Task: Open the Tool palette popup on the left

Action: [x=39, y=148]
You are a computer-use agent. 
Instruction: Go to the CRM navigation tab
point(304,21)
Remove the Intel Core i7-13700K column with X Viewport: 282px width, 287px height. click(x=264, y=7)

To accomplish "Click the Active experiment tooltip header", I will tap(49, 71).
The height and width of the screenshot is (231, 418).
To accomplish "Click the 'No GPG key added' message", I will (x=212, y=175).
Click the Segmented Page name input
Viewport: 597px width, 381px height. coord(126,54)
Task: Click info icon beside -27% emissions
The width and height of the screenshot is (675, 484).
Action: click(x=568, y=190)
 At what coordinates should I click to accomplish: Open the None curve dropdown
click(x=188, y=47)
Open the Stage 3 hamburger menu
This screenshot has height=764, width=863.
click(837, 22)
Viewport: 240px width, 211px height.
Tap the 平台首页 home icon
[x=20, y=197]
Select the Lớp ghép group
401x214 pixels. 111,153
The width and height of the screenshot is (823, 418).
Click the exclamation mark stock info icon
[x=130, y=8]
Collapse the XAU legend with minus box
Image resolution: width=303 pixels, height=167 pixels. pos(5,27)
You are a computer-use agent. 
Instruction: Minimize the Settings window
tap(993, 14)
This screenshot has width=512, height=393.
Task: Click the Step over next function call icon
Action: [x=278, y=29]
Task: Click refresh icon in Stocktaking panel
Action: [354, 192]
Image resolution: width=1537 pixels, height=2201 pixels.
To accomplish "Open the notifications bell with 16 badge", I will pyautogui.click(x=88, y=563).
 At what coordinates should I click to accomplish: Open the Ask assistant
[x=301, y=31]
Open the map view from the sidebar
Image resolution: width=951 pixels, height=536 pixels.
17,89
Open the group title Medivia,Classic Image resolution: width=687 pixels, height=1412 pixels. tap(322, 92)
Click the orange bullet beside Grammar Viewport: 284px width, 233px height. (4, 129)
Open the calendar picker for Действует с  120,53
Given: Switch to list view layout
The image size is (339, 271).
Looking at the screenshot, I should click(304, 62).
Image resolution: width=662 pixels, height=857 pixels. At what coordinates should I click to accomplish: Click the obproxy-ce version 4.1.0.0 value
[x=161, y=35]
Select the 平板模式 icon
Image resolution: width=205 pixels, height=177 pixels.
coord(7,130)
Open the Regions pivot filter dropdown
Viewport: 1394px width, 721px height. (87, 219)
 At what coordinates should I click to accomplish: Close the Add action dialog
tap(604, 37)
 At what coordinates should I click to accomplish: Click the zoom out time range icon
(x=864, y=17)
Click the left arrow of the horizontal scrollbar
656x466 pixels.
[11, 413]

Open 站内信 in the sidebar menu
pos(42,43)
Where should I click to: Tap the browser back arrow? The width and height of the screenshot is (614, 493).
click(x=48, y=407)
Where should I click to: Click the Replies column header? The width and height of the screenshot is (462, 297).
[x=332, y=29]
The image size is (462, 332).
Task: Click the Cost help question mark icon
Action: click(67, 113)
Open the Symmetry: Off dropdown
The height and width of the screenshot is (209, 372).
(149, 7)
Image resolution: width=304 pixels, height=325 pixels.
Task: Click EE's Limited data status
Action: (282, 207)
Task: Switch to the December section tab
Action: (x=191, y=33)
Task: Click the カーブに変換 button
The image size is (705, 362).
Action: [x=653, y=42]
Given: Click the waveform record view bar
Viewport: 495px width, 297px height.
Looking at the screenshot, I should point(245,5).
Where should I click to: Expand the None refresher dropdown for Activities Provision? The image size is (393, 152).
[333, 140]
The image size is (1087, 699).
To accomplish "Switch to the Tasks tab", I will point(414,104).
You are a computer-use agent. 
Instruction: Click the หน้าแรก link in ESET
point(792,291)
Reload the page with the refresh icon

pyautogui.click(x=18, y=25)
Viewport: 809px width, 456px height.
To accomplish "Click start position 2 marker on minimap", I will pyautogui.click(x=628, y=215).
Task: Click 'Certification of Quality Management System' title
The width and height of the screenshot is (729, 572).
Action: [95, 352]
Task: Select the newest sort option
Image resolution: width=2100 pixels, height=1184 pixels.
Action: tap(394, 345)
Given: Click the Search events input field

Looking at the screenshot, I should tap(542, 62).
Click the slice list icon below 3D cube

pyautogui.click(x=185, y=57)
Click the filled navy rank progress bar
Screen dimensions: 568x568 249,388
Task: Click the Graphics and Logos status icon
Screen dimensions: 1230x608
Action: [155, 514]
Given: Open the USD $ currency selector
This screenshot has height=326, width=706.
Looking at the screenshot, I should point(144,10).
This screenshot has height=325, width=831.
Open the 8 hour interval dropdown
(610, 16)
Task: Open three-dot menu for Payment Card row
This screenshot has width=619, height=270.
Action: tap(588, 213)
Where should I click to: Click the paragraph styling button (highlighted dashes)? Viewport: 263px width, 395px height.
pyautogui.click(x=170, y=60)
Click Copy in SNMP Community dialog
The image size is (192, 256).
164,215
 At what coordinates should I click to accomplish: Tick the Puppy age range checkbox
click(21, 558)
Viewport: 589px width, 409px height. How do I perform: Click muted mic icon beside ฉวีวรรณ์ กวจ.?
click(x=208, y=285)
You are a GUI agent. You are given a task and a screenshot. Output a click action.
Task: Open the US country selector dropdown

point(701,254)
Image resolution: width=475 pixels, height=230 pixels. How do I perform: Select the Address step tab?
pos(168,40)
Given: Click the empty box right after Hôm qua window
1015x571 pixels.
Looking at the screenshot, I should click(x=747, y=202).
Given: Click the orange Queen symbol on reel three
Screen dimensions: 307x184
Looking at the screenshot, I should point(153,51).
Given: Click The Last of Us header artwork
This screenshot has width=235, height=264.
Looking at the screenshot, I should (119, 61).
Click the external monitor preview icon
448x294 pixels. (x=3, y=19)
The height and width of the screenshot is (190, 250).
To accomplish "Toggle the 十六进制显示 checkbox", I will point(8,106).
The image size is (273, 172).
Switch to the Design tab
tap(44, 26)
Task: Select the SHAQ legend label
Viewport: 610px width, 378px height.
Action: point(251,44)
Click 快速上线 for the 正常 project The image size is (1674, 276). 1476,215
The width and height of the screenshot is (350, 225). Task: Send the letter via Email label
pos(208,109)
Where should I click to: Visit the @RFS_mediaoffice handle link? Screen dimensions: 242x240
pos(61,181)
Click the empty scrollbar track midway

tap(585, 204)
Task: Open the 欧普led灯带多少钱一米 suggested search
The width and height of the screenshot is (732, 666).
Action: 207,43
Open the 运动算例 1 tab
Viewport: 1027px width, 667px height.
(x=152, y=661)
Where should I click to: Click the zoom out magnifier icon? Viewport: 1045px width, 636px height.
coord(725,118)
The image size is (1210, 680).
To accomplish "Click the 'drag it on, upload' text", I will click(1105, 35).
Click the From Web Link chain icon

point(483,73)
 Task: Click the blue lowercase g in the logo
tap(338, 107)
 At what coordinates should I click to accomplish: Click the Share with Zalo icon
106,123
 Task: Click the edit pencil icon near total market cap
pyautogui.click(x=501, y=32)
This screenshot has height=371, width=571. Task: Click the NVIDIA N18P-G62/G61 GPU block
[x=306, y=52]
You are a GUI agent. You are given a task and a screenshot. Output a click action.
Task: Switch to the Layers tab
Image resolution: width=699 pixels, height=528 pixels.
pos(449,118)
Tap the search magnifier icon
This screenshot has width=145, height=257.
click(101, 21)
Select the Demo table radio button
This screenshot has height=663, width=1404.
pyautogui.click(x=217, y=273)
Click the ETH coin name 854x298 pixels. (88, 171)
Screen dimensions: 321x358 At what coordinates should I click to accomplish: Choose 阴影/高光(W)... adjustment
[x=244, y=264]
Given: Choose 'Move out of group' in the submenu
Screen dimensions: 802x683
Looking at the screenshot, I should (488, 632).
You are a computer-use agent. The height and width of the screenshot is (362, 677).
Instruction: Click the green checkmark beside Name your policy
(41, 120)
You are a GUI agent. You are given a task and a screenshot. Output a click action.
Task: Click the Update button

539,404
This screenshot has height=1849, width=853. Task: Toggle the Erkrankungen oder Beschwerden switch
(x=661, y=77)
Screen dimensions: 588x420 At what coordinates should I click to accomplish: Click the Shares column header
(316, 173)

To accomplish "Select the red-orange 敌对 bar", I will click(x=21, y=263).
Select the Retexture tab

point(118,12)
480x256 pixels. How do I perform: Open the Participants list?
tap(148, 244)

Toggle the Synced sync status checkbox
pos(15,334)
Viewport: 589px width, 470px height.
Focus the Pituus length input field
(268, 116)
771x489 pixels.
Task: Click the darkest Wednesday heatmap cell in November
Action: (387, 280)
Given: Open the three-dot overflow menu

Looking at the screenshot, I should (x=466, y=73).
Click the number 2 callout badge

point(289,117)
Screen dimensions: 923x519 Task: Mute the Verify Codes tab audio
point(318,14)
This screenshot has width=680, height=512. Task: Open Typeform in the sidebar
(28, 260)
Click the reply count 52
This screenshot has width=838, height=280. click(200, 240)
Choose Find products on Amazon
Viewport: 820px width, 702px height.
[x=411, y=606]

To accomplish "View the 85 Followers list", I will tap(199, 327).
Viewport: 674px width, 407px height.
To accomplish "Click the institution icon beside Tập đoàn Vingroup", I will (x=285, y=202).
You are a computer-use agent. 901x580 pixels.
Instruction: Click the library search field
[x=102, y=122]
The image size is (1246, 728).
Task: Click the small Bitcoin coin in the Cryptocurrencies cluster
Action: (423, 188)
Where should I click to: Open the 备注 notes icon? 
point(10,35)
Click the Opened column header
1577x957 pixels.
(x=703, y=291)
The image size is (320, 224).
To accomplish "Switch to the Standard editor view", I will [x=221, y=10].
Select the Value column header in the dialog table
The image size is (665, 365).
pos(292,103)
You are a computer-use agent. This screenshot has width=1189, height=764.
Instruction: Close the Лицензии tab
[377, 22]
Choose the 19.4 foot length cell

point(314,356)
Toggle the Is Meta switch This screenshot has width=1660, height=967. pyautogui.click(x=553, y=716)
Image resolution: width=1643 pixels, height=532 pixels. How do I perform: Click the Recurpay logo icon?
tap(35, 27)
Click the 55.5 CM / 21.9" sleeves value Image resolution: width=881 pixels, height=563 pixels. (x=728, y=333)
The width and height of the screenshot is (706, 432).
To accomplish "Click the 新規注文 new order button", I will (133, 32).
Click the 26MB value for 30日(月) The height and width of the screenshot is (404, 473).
━━━━
What the task asks:
Above are the records; from them, give again exactly the lines from the one containing "Instruction: Click the green" to the one containing "Viewport: 589px width, 470px height.", both lines included, and nothing more.

Output for this task:
Instruction: Click the green checkmark beside Name your policy
(41, 120)
You are a GUI agent. You are given a task and a screenshot. Output a click action.
Task: Click the Update button

539,404
This screenshot has height=1849, width=853. Task: Toggle the Erkrankungen oder Beschwerden switch
(x=661, y=77)
Screen dimensions: 588x420 At what coordinates should I click to accomplish: Click the Shares column header
(316, 173)

To accomplish "Select the red-orange 敌对 bar", I will click(x=21, y=263).
Select the Retexture tab

point(118,12)
480x256 pixels. How do I perform: Open the Participants list?
tap(148, 244)

Toggle the Synced sync status checkbox
pos(15,334)
Viewport: 589px width, 470px height.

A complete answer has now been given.